==== TEXT SECTION ====

4. Arlo Parks: Collapsed in Sunbeams
Arlo Parks is openly bisexual and lists Sylvia Plath and Joni Mitchell as her influences…I can just stop writing now and move on to the next record…but I won’t. This debut record is a mix of classic R&B structures with deeply emotional lyrics about sexuality, gender and depression. The depth of her lyrics in tracks such as: Hurt, Too Good and Black Dog are unlike anything else in contemporary R&B. Her willingness to explore such personal themes has really moved R&B in a new direction. Artists like SZA are also bringing R&B into a more personal and socially conscious space that I think we will see grow in the years to come. This is definitely an artist to keep your eye on.
3. The Chicks: Gaslighter
The Chicks have always been a progressive and courageous band. They have seen their records boycotted and were never afraid to call out men for their violence against women, see Goodbye Earl. However, Gaslighter comes after a 13 plus year hiatus where Natalie Maines experienced a divorce after years within an abusive relationship. The band’s comeback was with a feminist record where domestic violence was at the core, but not how you think. This is a record about calling out men for their violence and calling out us (by “us” I mean men in general) for our silence in the face of violence towards women. However, it is also about celebrating women survivors of abuse. There is not much subtext to this record, but that is why it is so important. The Chicks are frontal and give voice to abused women, which have been rendered silent for too long. Tracks like For Her, Sleep at Night, Julianna Calm Down, Set me Free and the title track Gaslighter showcase the pain women endure in domestic violence. However, it also gives voice to millions of women who survive this violence everyday. This record also is part of a larger current movement within women’s music, which calls out men’s violence towards women, but more about that later.

==== STUDY MATERIAL ====

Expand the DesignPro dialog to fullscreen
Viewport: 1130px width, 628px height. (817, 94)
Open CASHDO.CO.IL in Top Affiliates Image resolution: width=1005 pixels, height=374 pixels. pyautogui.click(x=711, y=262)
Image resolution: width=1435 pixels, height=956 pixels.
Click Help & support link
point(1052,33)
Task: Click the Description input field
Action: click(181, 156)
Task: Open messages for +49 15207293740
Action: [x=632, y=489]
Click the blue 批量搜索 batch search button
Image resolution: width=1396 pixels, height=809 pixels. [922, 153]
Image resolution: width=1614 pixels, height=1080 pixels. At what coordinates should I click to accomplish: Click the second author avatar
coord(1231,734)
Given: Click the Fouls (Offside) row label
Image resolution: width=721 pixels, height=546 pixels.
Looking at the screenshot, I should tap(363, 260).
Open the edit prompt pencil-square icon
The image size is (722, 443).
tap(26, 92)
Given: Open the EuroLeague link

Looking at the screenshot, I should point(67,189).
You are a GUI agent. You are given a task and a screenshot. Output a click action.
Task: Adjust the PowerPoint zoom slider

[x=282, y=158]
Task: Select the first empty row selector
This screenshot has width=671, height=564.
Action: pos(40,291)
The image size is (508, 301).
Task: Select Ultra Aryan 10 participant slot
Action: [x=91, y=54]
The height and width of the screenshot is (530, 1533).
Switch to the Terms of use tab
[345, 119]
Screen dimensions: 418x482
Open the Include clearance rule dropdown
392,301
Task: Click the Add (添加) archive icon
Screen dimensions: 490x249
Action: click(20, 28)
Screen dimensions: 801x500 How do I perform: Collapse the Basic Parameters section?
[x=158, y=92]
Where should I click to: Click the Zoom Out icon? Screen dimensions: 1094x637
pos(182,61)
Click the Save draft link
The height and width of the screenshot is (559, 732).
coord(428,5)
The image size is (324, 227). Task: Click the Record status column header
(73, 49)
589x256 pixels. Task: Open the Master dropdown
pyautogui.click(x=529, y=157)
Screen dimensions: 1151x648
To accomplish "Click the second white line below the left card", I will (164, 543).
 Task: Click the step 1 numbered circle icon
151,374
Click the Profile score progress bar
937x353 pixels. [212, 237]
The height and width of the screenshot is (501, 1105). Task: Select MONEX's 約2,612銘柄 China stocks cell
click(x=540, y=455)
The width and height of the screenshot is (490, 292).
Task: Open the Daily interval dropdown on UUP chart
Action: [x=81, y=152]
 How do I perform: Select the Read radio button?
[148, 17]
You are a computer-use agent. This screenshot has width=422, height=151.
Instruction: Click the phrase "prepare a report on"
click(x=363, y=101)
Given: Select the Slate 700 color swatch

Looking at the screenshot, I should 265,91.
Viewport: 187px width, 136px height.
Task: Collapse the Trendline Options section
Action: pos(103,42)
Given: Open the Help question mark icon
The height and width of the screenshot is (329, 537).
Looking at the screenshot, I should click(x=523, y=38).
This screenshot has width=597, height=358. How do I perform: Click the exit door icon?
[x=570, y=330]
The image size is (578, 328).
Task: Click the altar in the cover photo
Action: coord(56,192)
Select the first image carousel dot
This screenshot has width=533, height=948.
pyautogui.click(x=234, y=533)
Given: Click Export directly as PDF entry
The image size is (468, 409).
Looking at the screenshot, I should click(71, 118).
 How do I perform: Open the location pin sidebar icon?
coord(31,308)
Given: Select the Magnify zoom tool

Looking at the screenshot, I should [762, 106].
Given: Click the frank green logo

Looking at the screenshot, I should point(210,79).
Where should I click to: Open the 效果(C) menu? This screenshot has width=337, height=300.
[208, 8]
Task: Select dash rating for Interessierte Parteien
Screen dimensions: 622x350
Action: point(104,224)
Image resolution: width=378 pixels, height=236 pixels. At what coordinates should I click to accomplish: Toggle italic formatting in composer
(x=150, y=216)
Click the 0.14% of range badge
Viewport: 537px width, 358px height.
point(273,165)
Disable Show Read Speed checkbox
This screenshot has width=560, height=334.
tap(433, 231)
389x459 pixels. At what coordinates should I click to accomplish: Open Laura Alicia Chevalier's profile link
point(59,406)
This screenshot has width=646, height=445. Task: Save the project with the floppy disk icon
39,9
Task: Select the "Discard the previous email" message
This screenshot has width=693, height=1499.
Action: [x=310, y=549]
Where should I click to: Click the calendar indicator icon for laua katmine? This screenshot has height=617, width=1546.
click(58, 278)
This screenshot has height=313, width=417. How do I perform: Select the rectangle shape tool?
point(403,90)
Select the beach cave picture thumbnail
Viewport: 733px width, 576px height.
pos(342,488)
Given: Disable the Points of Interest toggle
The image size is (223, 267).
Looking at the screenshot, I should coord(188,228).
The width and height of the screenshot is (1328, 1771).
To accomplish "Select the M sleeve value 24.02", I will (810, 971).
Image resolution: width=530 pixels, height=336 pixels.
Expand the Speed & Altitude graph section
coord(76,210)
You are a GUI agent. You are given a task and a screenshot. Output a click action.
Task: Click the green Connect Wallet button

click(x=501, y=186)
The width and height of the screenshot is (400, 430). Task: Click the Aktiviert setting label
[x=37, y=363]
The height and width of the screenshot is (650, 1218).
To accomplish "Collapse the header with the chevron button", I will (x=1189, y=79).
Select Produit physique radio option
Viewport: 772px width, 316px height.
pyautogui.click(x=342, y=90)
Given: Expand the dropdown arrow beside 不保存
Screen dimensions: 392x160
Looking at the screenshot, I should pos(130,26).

====

## [COMPLETE THE FOLLOWING]
(1) Rewrite the paragraph of the album reviews beginning "Arlo Parks is openly bisexual" as a short bulleted list that keeps its main facts.
(2) Answer these questions using the album reviews, one line each:
(a) Which two figures does Arlo Parks list as her influences?
(b) How long was The Chicks' hiatus before Gaslighter?
(c) Which earlier Chicks song is given as an example of calling out men for violence against women?
(3) Extend the album reviews from where they stop.
The entries come from a separate source unrelated to the album reviews.

## [TASK-BY-TASK OUTPUTS]
(1)
- Arlo Parks is openly bisexual and names Sylvia Plath and Joni Mitchell as influences.
- Her debut record pairs classic R&B structures with deeply emotional lyrics about sexuality, gender and depression.
- The lyrics of tracks such as Hurt, Too Good and Black Dog have a depth unlike anything else in contemporary R&B.
- Her readiness to explore personal themes has moved R&B in a new direction. Artists like SZA are also taking R&B into a more personal and socially conscious space, a trend the review expects to grow.
- She is an artist to keep an eye on.

(2)
(a) Sylvia Plath and Joni Mitchell
(b) 13 plus years
(c) Goodbye Earl

(3)
2. Lana Del Rey: Norman Fucking Rockwell
I like this record in general, but there are two tracks that mark this record’s historical significance. The second track on the record, Mariner’s Apartment Complex, is an example of when expert writing meets exquisite arrangements. This is a song about a woman discovering herself and bravely proclaiming it to the world. The line “They mistook my kindness for weakness / I fucked up, I know that / But Jesus, can’t a girl just do the best she can.” In one line she asserts who she is and calls out toxic masculinity surrounding her. She continues this theme with the song of 2019, which is Hope is a Dangerous Thing for a Woman to Have, but I Have It. I could write a book on this song, but it is everything I love about Lana Del Rey. She is cutting, brutal, vulnerable and brilliant. Her new record Chemtrails Over the Country Club leaves me a bit cold, but maybe that’s because it is difficult to follow up such a well made record like NFR.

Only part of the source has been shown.